第六話:恋の暗転
駅のホームでは、各組の点呼を取っており、俺もしっかりと自分の番号を、元気よく叫ぶと辺りを見回してみた。
「ほぉ〜……」
目に映る物全てが初めてで、飽きずに俺は建物などを物色した。
さっきの事が忘れられるようだった。さっぱり綺麗に。
「はいは〜い!こっち注目〜!」
担任の大声が響く。駅員までこっちに注目しているので、やや恥ずかしい。
「じゃあこれから、バスに乗って、美術館の方に行きますので、組ごとに整列して下さい!」
何故か修学旅行では、行ったところで何も楽しくない場所に行かなくてはならない、お約束がある。一体誰が目的地を決めているのだろうか。いるとしたら、その者はかなり間違いを犯している。
ざわざわと俺の組も整列の隊形となると、
「はい、一組からバスに乗って〜!」
やはりここでも数字の若い順に行動する。謎である。別に逆も悪くないと思うのだが。
「ひ〜、暑いなぁ〜」
隣で朝ガタガタ震えてる奴がよく言う。
「ジャンバー脱げばいいじゃん……」
さりげなくフォローするあたりが、大人な感じがしてならない今日この頃である。
「いやでもさ、持つの面倒じゃん?」
「……あっそ」
くだらない会話を交わす内に、俺達の組の番が回ってきた。何となく、他の組よりバスが遠い。
「はい乗れ〜!」
まず一斑からぞろぞろとバスに乗車していくのを見ていると、誰かが俺の肩を軽く叩いた。
「あ?」
「あの……」
弓だった。ちなみに俺と弓は同じ班なので、先程から俺達は近くにいたのである。
だが、今頃何の用であろうか。さっきの謝罪なら話は違ってくるが。
「何か用か?」
「……もしかして、勇助怒ってる?」
「いや、別に」
俺は明らかに、不機嫌な表情と声のトーンで短く答えた。
「さっきは……、ごめんね?さっさと言わなくて………。でも、言わなきゃいけないよね。だから、後で美術館に行ったら、全部話すね?約束する」
「………何で今言わないんだよ?」
思ってもいない事が次から次へと、勝手に口が喋り出した。
「そんなに言いたくないのかよ?」
何で?
「何で今まで俺に言わなかったんだよ……!」
止まらない。
「答えろ!」
小さな声、しかし、とても強い感情がこもっている。だけど、本当は一つもそんな事は思ってない。
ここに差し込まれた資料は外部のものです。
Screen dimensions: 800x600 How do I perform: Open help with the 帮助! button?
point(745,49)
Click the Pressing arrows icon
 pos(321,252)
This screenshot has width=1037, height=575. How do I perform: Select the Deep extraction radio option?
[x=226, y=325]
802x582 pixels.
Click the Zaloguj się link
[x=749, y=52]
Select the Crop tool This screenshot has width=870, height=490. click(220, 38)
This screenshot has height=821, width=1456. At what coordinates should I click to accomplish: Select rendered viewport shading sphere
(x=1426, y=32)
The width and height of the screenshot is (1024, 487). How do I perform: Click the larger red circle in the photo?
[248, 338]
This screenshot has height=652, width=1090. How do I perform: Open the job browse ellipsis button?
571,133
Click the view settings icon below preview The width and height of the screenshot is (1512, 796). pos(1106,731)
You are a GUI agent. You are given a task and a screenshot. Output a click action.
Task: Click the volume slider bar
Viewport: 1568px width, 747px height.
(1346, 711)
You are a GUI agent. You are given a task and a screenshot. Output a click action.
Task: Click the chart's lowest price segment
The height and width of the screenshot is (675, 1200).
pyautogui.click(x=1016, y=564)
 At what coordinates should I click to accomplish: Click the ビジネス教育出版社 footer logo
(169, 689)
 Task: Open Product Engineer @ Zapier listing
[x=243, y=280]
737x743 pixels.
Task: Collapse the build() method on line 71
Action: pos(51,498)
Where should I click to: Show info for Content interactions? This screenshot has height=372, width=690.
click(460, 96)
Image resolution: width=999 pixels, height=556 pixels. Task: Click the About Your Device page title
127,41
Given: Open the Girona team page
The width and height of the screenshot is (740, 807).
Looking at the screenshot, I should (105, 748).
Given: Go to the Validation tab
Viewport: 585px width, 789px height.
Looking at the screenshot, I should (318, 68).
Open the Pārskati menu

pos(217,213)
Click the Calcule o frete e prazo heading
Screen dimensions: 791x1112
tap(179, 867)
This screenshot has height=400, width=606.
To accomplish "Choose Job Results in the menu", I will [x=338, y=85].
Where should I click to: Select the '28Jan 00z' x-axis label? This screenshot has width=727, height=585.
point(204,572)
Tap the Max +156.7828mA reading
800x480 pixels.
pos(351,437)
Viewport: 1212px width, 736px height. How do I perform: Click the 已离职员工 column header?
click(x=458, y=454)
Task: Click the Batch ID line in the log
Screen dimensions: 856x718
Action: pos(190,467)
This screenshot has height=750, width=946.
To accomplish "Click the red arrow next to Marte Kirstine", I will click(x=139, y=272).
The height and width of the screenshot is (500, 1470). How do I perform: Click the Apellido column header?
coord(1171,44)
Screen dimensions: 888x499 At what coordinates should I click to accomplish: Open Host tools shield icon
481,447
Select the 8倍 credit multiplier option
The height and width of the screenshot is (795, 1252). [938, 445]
何で?どうして?
「ご、ごめんなさい。でもここじゃ、どうしても言えないの。本当にごめんね……?」
弓の目に大きな涙が光り始めた頃、ようやく体がいう事を聞くようになった。というか、我に返ったという方が、近い感じがする。
「……そうかよ」
「うん…」
正直、謝りたくても謝れない、後に引けない状況に陥っていた。何というか、すごく気まずい感じがする。
「まぁ……、分かればいいけどさ……」
何を分かったのかは謎だが、一応俺は引いてみた。
「あ……、ありがとう」
成功したようである。
「じゃ、じゃあ……、二階の絵画コーナー近くの、休憩室で待ってるね」
それだけ言うと、弓はそそくさとバスの中へと入っていった。
「おい、新岩。もう俺達の乗る番だぞ」
「……そうか」
「何かあったのか?矢川と」
胸が急に高鳴った。ばれていたのか?
「な、何で?」
俺の返答も段々と、危ない感じになっていく。
「だってさ、さっきから結構話している割にはさ、お互い険悪な表情しているからさ」
こいつは余計な時だけ、勘が鋭くなる。全く嫌な特技である。
「気のせいだよ、気のせい。さっき俺が矢川のお菓子を食べすぎたんだよ」
「あ、そっか」
そしてこいつは、呆れるほどバカな奴であり、とても扱いやすくもあるのだ。
俺達の班が全員乗車し終わると、次の班が間髪いれずにどんどんと乗車してくる。
またしても、バスの座席は幸か不幸か、弓だった。